======== Input data ========

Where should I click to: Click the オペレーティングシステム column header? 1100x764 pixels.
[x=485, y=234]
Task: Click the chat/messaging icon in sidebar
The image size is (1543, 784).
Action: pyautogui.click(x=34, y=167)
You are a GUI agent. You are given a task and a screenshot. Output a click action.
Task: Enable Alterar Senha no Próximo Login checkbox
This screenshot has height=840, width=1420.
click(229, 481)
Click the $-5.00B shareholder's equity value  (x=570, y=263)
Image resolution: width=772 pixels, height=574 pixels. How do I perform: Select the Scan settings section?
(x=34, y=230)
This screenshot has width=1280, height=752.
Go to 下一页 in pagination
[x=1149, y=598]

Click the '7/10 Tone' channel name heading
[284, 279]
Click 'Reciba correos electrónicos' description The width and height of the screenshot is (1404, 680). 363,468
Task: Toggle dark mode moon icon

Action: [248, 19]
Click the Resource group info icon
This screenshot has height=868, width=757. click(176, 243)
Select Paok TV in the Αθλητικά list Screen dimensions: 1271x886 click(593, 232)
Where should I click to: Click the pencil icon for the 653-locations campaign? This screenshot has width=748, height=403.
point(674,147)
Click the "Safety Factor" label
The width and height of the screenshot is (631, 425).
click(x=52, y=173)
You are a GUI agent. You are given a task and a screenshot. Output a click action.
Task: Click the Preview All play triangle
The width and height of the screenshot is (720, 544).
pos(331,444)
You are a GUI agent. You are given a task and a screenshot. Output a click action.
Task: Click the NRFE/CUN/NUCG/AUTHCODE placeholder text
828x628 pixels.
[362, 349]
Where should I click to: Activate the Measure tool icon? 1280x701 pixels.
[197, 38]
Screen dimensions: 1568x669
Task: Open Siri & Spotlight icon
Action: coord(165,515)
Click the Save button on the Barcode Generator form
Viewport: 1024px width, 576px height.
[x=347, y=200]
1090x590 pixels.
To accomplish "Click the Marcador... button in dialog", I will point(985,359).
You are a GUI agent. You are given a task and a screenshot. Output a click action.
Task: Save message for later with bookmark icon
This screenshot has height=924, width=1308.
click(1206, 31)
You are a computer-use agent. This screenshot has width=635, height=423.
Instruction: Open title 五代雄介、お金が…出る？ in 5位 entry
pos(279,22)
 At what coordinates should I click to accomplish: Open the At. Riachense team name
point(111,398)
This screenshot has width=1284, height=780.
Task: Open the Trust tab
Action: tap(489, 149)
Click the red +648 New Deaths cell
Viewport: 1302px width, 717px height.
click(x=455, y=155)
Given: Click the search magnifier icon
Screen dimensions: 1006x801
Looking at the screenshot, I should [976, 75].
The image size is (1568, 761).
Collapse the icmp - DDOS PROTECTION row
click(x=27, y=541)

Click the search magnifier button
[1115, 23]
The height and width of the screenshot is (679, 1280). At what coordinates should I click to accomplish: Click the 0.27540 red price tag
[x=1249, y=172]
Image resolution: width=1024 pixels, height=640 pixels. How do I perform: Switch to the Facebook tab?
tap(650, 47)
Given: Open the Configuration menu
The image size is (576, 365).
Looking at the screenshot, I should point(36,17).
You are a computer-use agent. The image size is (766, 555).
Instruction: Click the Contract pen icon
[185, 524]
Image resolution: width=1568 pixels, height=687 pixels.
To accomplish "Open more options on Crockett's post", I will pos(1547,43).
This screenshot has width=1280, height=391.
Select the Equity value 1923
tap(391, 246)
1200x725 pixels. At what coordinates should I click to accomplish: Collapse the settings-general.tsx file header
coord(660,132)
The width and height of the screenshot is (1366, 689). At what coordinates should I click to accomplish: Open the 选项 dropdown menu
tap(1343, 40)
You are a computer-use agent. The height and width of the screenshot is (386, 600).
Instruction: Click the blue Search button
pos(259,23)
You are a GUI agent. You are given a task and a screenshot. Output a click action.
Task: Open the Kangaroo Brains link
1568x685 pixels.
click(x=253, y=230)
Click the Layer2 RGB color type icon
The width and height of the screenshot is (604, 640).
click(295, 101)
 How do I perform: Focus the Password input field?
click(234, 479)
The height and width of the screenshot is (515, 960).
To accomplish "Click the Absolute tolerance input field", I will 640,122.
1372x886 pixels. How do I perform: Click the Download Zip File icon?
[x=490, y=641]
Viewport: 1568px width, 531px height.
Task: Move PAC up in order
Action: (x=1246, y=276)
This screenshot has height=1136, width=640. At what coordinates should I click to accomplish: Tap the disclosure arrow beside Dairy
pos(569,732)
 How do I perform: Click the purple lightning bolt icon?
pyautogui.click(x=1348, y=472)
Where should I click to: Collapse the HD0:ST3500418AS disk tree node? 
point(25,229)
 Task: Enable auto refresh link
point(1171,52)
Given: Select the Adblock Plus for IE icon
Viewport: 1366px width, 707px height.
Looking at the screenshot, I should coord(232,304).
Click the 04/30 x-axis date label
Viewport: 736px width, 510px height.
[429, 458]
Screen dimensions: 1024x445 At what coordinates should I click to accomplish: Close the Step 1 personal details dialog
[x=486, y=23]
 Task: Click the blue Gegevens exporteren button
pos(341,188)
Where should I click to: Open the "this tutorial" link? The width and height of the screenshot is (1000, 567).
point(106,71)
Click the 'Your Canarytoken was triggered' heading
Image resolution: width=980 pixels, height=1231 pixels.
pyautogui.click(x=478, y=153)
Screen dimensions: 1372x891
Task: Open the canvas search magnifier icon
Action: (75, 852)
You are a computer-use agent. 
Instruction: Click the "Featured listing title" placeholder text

========

Transcribe, exactly and without additions, the lines of the records above, beginning with the line that contains "This screenshot has height=840, width=1420." and ending with the line that contains "Task: Click the Preview All play triangle", both included.

This screenshot has height=840, width=1420.
click(229, 481)
Click the $-5.00B shareholder's equity value  (x=570, y=263)
Image resolution: width=772 pixels, height=574 pixels. How do I perform: Select the Scan settings section?
(x=34, y=230)
This screenshot has width=1280, height=752.
Go to 下一页 in pagination
[x=1149, y=598]

Click the '7/10 Tone' channel name heading
[284, 279]
Click 'Reciba correos electrónicos' description The width and height of the screenshot is (1404, 680). 363,468
Task: Toggle dark mode moon icon

Action: [248, 19]
Click the Resource group info icon
This screenshot has height=868, width=757. click(176, 243)
Select Paok TV in the Αθλητικά list Screen dimensions: 1271x886 click(593, 232)
Where should I click to: Click the pencil icon for the 653-locations campaign? This screenshot has width=748, height=403.
point(674,147)
Click the "Safety Factor" label
The width and height of the screenshot is (631, 425).
click(x=52, y=173)
You are a GUI agent. You are given a task and a screenshot. Output a click action.
Task: Click the Preview All play triangle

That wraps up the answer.